图像处理4 非极大值抑制（Non-Maximum Suppression，NMS）

介绍

介绍、算法和改进部分转自康行天下的博文

非极大值抑制（Non-Maximum Suppression，NMS），顾名思义就是抑制不是极大值的元素，可以理解为局部最大搜索。这个局部代表的是一个邻域，邻域有两个参数可变，一是邻域的维数，二是邻域的大小。这里不讨论通用的NMS算法(参考论文《Efficient Non-Maximum Suppression》对1维和2维数据的NMS实现)，而是用于目标检测中提取分数最高的窗口的。例如在行人检测中，滑动窗口经提取特征，经分类器分类识别后，每个窗口都会得到一个分数。但是滑动窗口会导致很多窗口与其他窗口存在包含或者大部分交叉的情况。这时就需要用到NMS来选取那些邻域里分数最高（是行人的概率最大），并且抑制那些分数低的窗口。
NMS在计算机视觉领域有着非常重要的应用，如视频目标跟踪、数据挖掘、3D重建、目标识别以及纹理分析等。

算法

对于Bounding Box的列表B及其对应的置信度S,采用下面的计算方式.选择具有最大score的检测框M,将其从B集合中移除并加入到最终的检测结果D中.通常将B中剩余检测框中与M的IoU大于阈值Nt的框从B中移除.重复这个过程,直到B为空.
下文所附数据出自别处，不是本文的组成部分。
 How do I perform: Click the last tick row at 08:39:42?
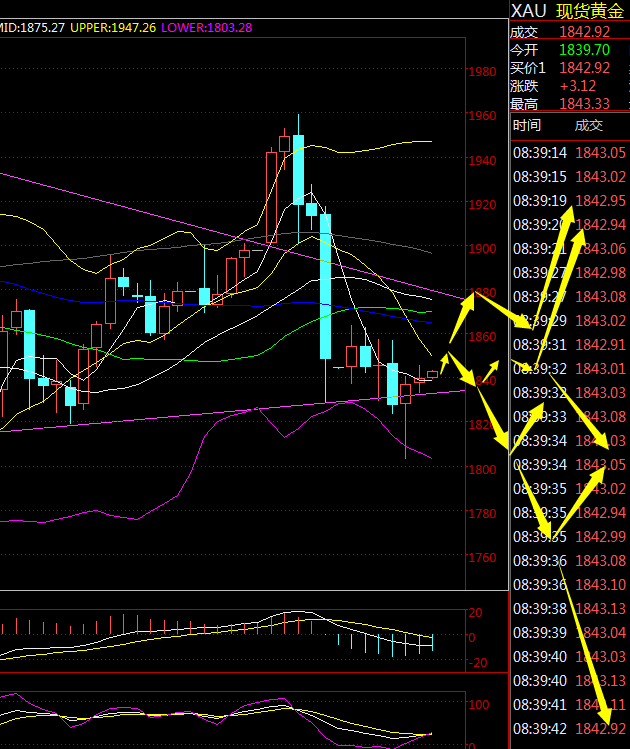tap(568, 728)
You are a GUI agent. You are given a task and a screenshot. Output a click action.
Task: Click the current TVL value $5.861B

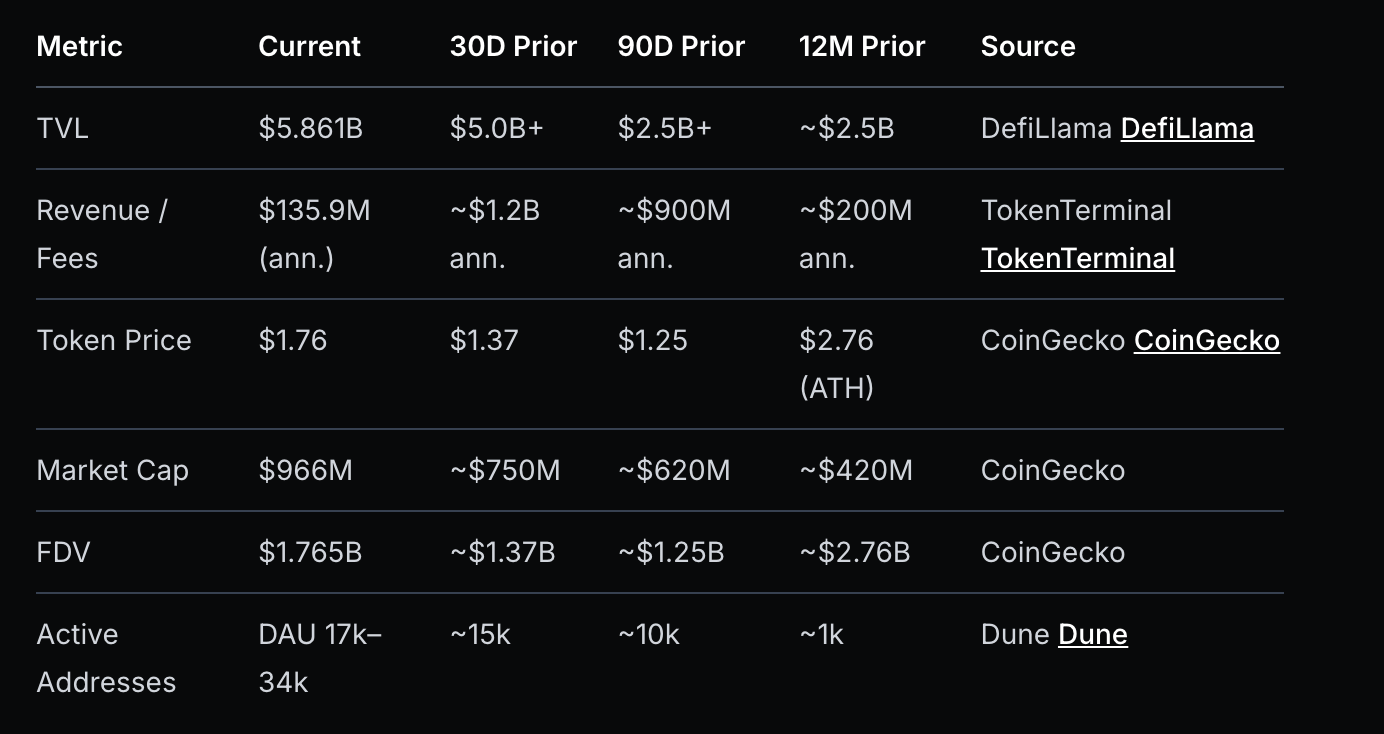pyautogui.click(x=310, y=129)
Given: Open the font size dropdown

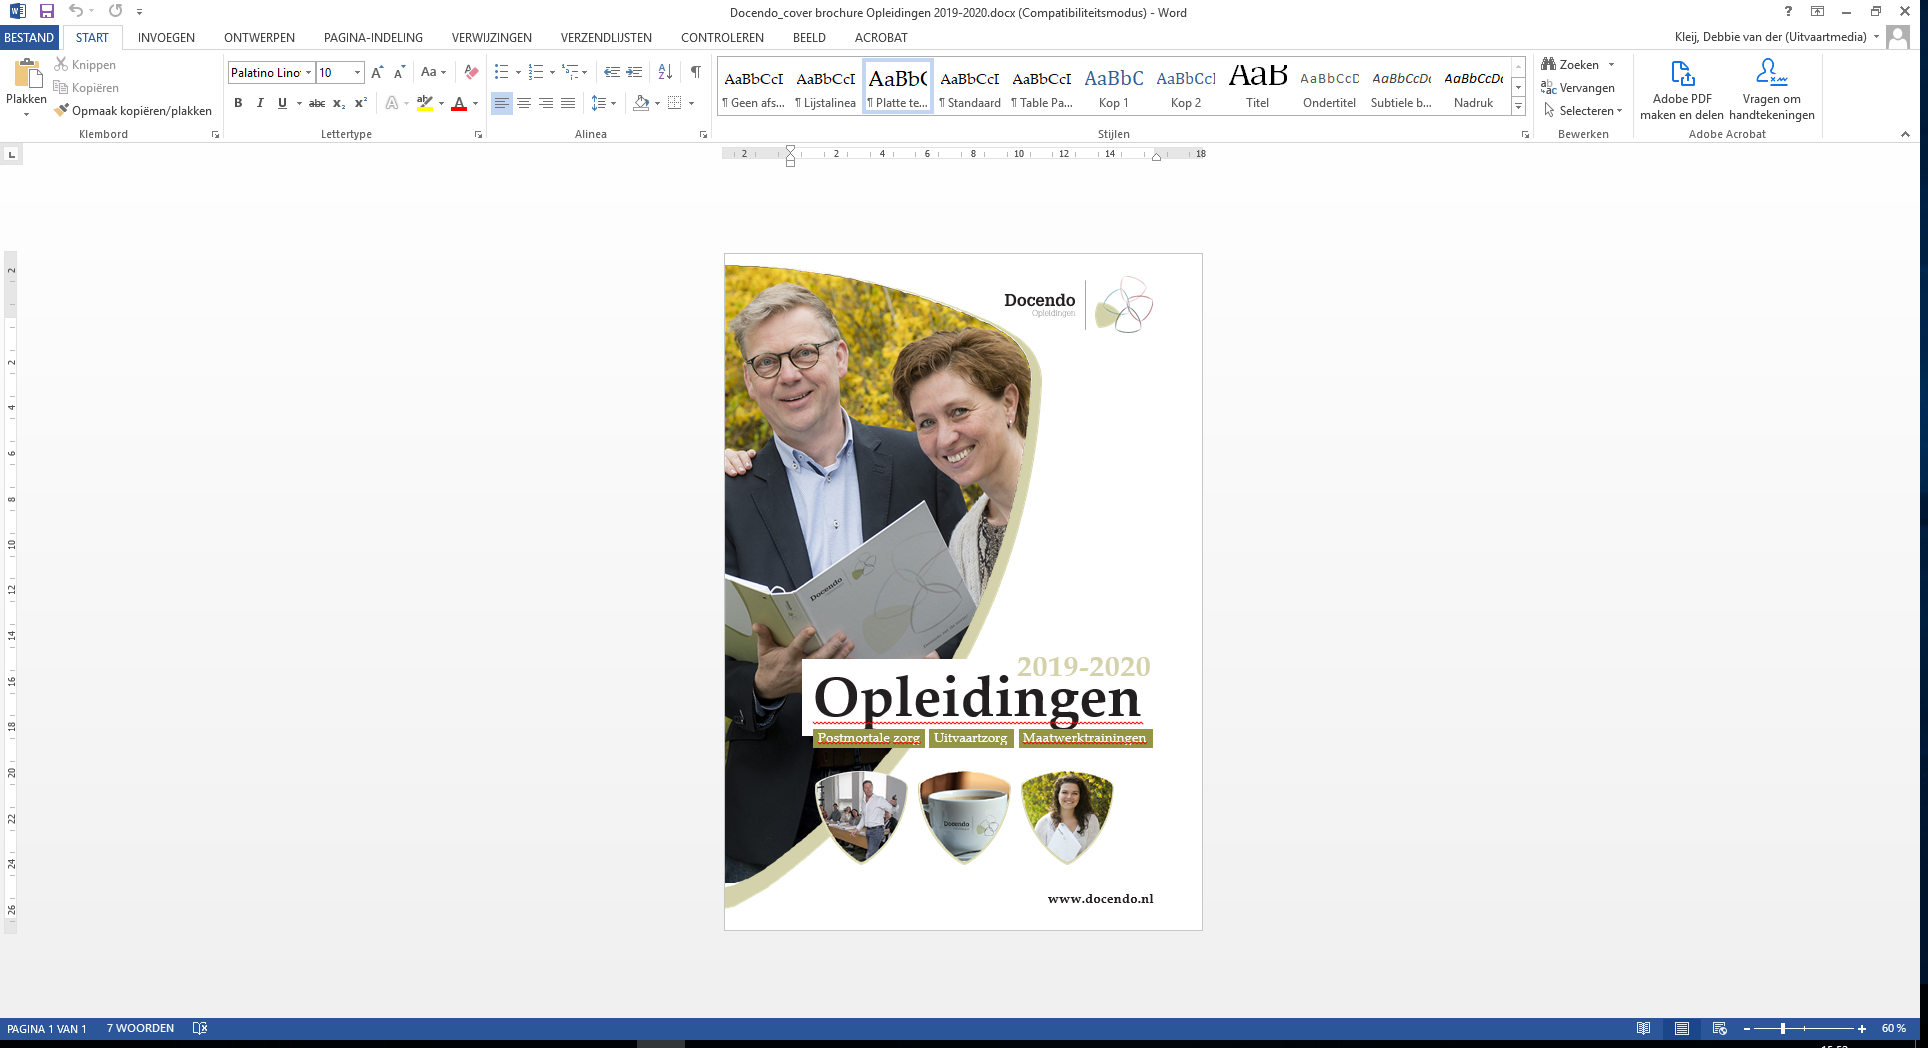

常用的重叠率(重叠区域面积比例IOU)阈值是 0.3 ~ 0.5.
其中用到排序,可以按照右下角的坐标排序或者面积排序,也可以是通过SVM等分类器得到的得分或概率,R-CNN中就是按得分进行的排序.

非极大值抑制的方法是：先假设有6个矩形框，根据分类器的类别分类概率做排序，假设从小到大属于车辆的概率分别为A、B、C、D、E、F。

(1)从最大概率矩形框F开始，分别判断A~E与F的重叠度IOU是否大于某个设定的阈值;

(2)假设B、D与F的重叠度超过阈值，那么就扔掉B、D；并标记第一个矩形框F，是我们保留下来的。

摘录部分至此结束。